The deal also calls for Israel to release scores of Palestinian prisoners at a later date as a gesture to United Nations Secretary-General Ban Ki-moon.
HEZBOLLAH READY TO CELEBRATE
Hezbollah has dubbed the exchange "Operation Radwan", in honour of "Hajj Radwan", or Imad Moughniyah, the group's military commander who was assassinated in Syria in February.
Yellow Hezbollah flags and banners fluttered across south Lebanon and along the coastal highway from the border village of Naqoura to the capital, Beirut. "Liberation of the captives: a new dawn for Lebanon and Palestine," one banner read.
Israel denounced the planned festivities.
"Samir Qantar is a brutal murderer of children and anybody celebrating him as a hero is trampling on basic human decency," Israeli Prime Minister Ehud Olmert's spokesman Mark Regev said.
For some Lebanese, the exchange demonstrated the futility of the devastating conflict with Israel two summers ago.
"There shouldn't have been a war in 2006. A lot of lives were lost," said Rami Nasereddine, an 18-year-old student in downtown Beirut. "It's good that the prisoner exchange is taking place. Israel should have done that two years ago."
The Palestinian Islamist group Hamas said the prisoner swap strengthened its own position in demanding the release of hundreds of long-serving prisoners in exchange for Gilad Shalit, an Israeli soldier captured two years ago near the Gaza Strip.

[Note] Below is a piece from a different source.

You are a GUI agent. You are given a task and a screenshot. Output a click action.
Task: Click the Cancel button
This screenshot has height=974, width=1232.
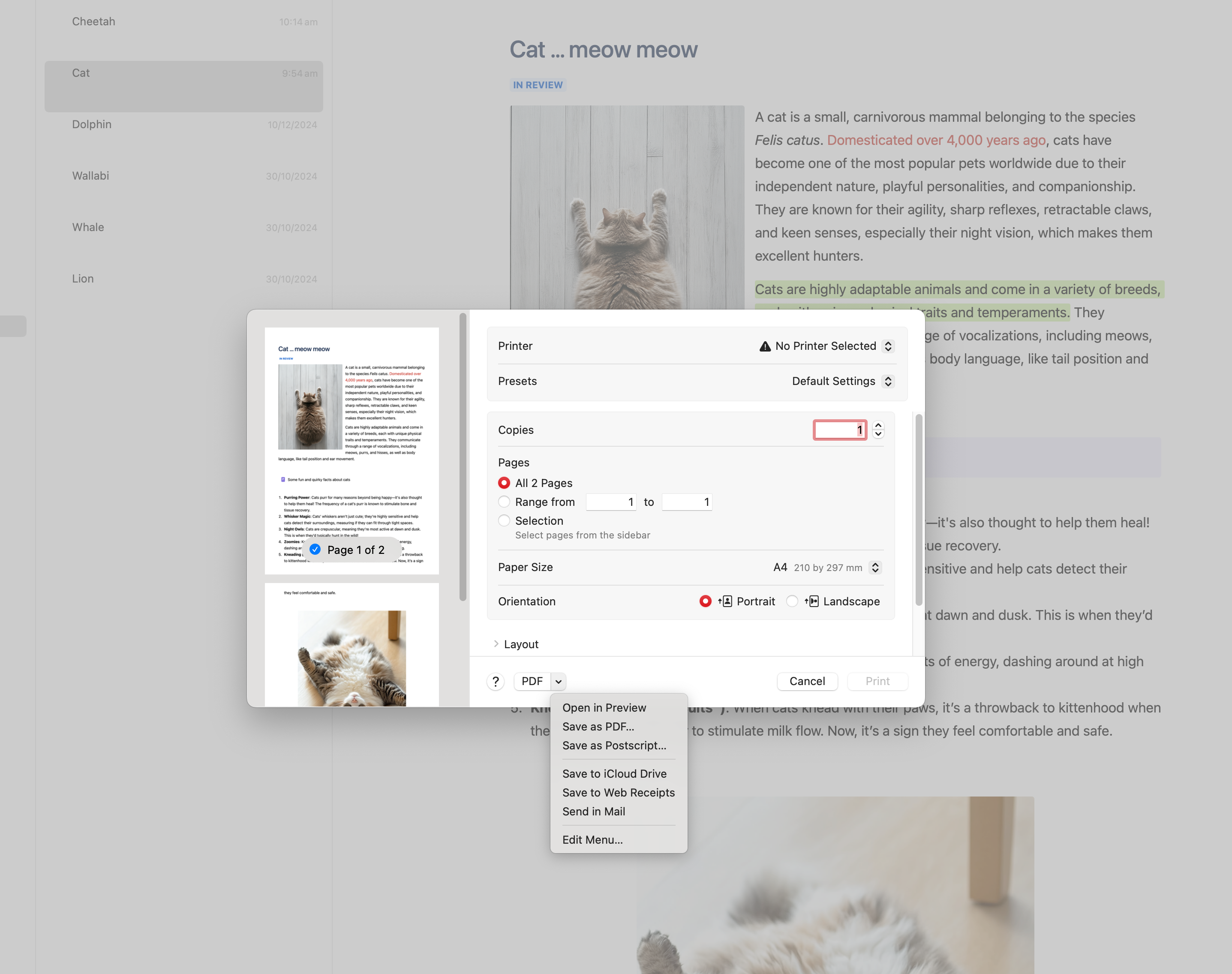807,682
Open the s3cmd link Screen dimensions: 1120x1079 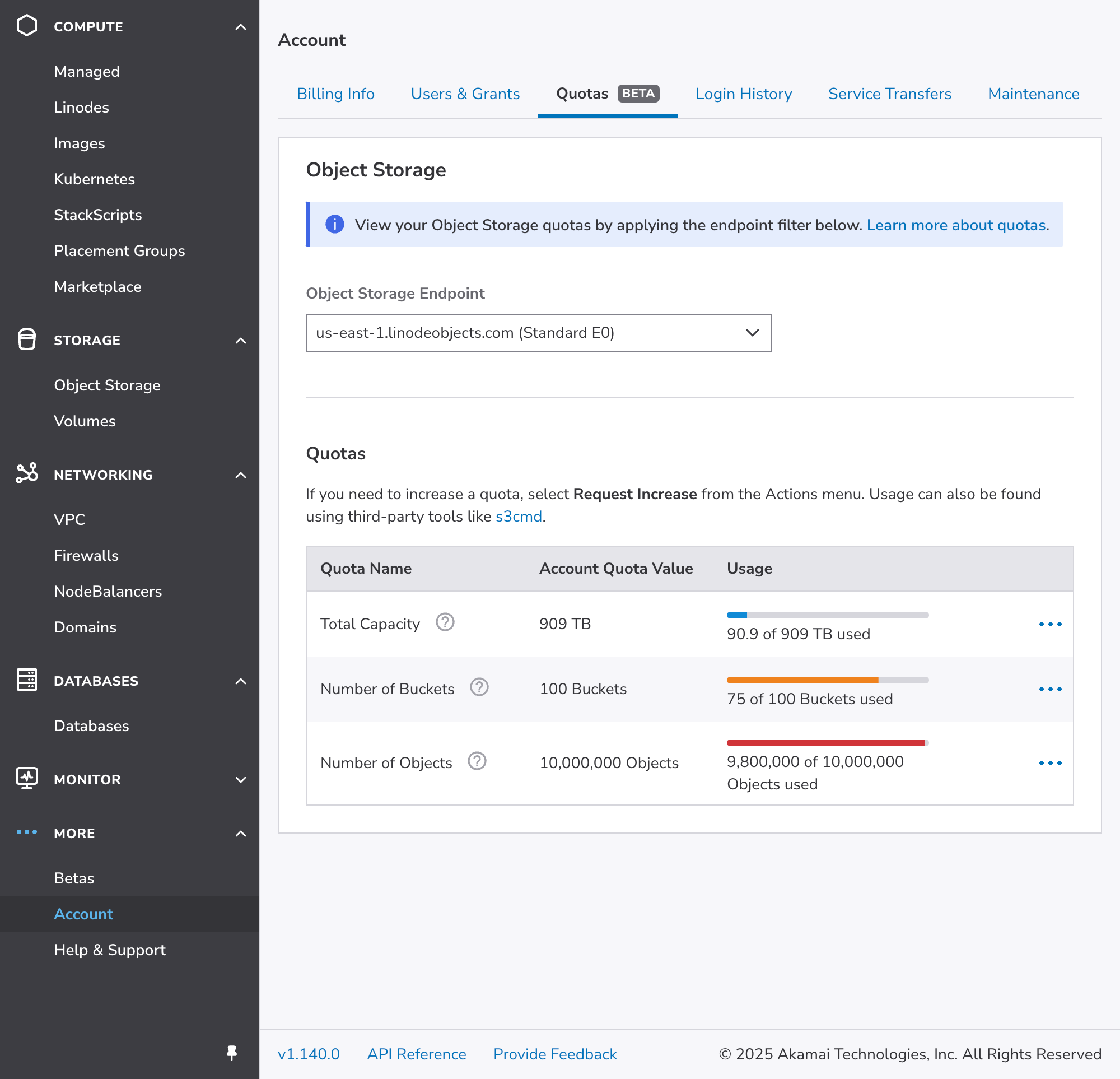tap(519, 517)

"This is a great victory to the resistance and to Hezbollah and it is a festival for the Lebanese prisoners and their families," Hamas official Sami Abu Zuhri said in Gaza.
Israeli President Shimon Peres set the prisoner swap in motion on Tuesday by pardoning Qantar, reviled in Israel for his role in the 1979 attack. Qantar, aged 17 at the time, has said the father was shot by Israeli soldiers who also wounded him, and that he doesn't remember what happened to the girl.
Peres said he felt "bitter and unbearable pain" at the decision, but that Israel was obliged to retrieve its soldiers.
Olmert had described Qantar as the last bargaining chip for word on Israeli airman Ron Arad, missing since he bailed out over Lebanon in 1986. Israel said a report supplied by Hezbollah on Arad as part of the swap had failed to clarify his fate.
The other Lebanese prisoners being freed along with Qantar, a Druze, were named as Maher Qorani, Mohammad Srour, Hussein Suleiman and Khodr Zeidan. They were to be welcomed with rallies and fireworks in Lebanon, which declared a public holiday.